* Exercise details
Set down the first line below and each line after it, ending with the one that holds "Image resolution: width=355". Pictures do not belong in the copy.

Saved data entries
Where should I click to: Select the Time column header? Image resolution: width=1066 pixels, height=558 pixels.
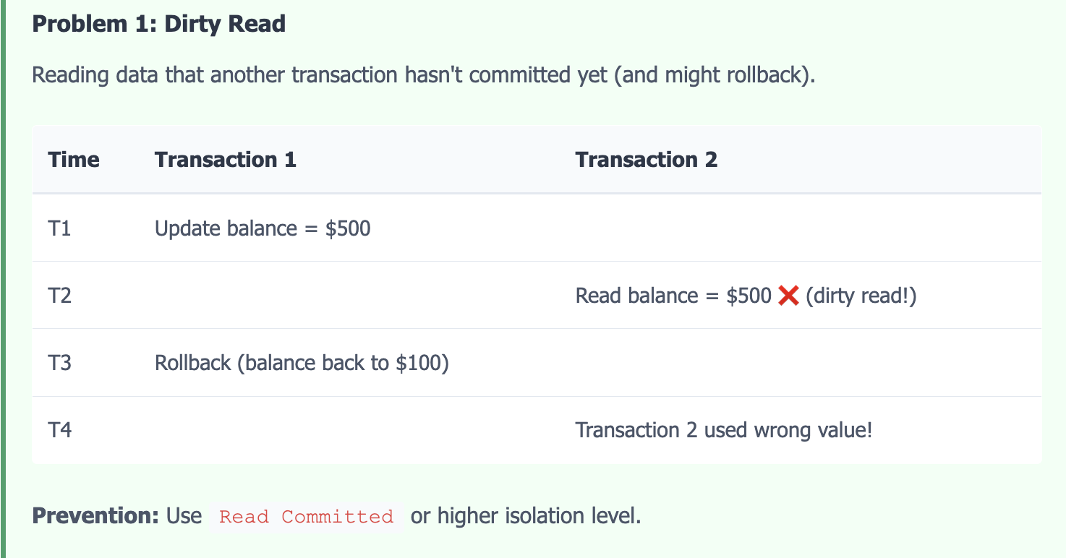[74, 160]
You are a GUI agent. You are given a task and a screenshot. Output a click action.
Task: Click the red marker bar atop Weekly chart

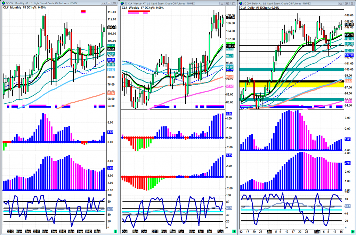pos(139,11)
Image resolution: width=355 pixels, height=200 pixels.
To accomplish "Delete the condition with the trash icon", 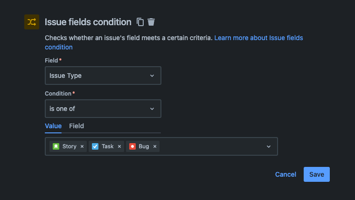I will pyautogui.click(x=151, y=22).
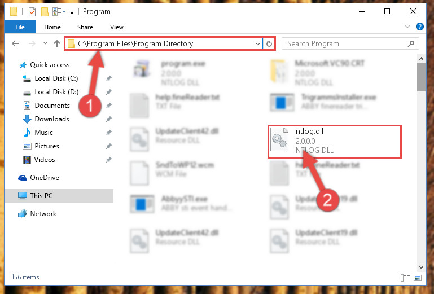Go up one folder level
Image resolution: width=434 pixels, height=294 pixels.
pyautogui.click(x=57, y=43)
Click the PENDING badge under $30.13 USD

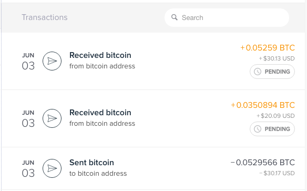272,72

* Task output
Where should I click to: Select the Time column header? Image resolution: width=1066 pixels, height=558 pixels.
[74, 160]
You are a GUI agent. You are given a task and a screenshot. Output a click action.
Task: Click the red marker bar atop Weekly chart

pos(139,11)
Image resolution: width=355 pixels, height=200 pixels.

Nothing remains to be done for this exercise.